Suffolk (9/14-16, registered voters, 5/20-23 in parentheses):
Deval Patrick (D-inc): 41 (42)
Charlie Baker (R): 34 (29)
Tim Cahill (I): 14 (14)
Jill Stein (G): 4 (8)
Undecided: 6 (7)
(MoE: ±4.4%)
Suffolk is one pollster that I trust to get Massachusetts right (other states, not so much, but recall that they nailed the MA-Sen special election’s 5-pt margin and even some individual bellwether towns). As in previous polls, they find Deval Patrick in fairly durable shape against Charlie Baker, but that’s mostly because of an assist from Tim Cahill, an ex-Dem who’s a wedge right through the anti-Patrick vote. The 7-point margin is a little bigger than the average of all polling (although that average is pretty heavily Rasmussen-based).

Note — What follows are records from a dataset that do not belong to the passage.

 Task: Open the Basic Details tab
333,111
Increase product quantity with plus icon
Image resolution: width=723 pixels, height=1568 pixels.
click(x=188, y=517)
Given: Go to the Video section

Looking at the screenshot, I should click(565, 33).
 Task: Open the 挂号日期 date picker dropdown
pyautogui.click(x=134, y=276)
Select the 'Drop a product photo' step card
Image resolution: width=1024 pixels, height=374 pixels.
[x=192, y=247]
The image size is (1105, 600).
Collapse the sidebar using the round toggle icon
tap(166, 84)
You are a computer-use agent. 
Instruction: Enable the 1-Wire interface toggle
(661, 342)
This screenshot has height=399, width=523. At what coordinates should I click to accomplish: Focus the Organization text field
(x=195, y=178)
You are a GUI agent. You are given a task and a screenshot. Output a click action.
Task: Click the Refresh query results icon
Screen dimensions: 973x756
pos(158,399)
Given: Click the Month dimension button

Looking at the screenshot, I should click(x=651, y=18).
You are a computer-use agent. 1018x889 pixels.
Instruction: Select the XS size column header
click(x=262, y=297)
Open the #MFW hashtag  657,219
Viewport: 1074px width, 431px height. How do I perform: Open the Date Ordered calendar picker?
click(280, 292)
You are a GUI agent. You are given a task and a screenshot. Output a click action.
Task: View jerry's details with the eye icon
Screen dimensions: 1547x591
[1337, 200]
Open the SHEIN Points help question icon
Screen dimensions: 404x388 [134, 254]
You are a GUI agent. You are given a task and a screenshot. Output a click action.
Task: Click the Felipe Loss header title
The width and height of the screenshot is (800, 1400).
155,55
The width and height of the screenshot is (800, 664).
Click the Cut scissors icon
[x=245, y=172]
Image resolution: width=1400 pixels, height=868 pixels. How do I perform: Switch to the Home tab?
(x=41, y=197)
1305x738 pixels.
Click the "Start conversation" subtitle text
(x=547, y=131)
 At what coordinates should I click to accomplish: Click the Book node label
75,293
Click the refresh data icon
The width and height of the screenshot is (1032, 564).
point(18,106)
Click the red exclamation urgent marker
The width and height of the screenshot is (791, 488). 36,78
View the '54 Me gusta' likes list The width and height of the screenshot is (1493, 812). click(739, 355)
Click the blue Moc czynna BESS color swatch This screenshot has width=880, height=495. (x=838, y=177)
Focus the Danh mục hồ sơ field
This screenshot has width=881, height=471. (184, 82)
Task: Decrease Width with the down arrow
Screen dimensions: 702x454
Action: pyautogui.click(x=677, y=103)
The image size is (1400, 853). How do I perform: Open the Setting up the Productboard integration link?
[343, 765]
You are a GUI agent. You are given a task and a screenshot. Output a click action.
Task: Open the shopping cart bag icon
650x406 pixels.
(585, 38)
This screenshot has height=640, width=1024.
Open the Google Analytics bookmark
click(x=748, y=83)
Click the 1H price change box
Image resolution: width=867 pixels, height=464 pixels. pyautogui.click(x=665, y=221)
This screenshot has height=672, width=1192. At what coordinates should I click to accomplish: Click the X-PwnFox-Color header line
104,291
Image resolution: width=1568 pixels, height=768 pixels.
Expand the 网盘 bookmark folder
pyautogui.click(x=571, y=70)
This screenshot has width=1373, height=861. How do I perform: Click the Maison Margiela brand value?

Two words of caution, though: one is that among voters who actually know both candidates (16% of voters still haven’t heard of Baker), Baker leads 39-38. The other is that this is a registered voter model, which may be worth a few points to Patrick. However, here’s a hypothesis I have: there’s probably less enthusiasm gap here than in a lot of other states. Recent polling has shown much less of an enthusiasm gap in solidly blue states (California, Washington) and red states (Kentucky, Texas, Louisiana) than in the swingiest of states (Wisconsin, Ohio, Pennsylvania). Guess which category Massachusetts falls in?
no Redmentum for the Massachusetts GOP here. Though maybe Scott Brown could work his magic and help the GOP snatch the seat in MA-10 away from the Democrats.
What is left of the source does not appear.